● Description of the task
From the line that includes "[Menu Trigger] (347, 27)" to the closing line of the data, please transcribe every line exactly and add nothing.
****
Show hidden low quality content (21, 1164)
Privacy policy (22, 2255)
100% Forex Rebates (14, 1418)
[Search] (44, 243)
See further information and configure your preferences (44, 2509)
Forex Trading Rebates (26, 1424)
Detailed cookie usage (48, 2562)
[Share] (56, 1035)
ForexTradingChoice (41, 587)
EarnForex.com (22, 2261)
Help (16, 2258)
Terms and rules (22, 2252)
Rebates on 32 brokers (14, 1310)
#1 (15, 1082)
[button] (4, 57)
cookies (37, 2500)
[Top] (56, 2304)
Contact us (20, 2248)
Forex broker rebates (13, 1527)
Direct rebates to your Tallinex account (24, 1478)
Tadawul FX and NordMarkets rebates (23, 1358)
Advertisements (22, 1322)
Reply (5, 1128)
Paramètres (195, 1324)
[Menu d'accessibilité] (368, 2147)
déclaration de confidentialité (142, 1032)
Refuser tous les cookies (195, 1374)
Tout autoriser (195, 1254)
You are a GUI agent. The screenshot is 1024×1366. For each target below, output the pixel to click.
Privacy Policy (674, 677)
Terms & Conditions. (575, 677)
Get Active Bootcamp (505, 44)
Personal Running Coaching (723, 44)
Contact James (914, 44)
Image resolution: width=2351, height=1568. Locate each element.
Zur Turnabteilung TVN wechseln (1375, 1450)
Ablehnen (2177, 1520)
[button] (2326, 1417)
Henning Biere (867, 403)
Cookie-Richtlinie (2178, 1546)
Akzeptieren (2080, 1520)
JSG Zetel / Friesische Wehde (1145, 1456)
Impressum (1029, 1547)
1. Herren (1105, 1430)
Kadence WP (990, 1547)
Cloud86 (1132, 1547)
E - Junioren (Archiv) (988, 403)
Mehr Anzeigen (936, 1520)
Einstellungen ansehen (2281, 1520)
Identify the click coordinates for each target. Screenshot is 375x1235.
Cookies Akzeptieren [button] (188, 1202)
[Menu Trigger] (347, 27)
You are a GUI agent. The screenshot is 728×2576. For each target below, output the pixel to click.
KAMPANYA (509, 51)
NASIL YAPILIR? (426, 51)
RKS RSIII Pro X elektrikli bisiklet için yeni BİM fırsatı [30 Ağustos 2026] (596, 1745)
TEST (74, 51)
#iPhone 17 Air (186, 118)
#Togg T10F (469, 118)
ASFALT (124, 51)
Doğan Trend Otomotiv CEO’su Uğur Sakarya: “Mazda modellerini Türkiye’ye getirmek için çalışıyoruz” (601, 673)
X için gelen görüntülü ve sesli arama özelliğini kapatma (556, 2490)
****
● Result for this task
[Menu Trigger] (347, 27)
You are a GUI agent. The screenshot is 728×2576. For each target below, output the pixel to click.
KAMPANYA (509, 51)
NASIL YAPILIR? (426, 51)
RKS RSIII Pro X elektrikli bisiklet için yeni BİM fırsatı [30 Ağustos 2026] (596, 1745)
TEST (74, 51)
#iPhone 17 Air (186, 118)
#Togg T10F (469, 118)
ASFALT (124, 51)
Doğan Trend Otomotiv CEO’su Uğur Sakarya: “Mazda modellerini Türkiye’ye getirmek için çalışıyoruz” (601, 673)
X için gelen görüntülü ve sesli arama özelliğini kapatma (556, 2490)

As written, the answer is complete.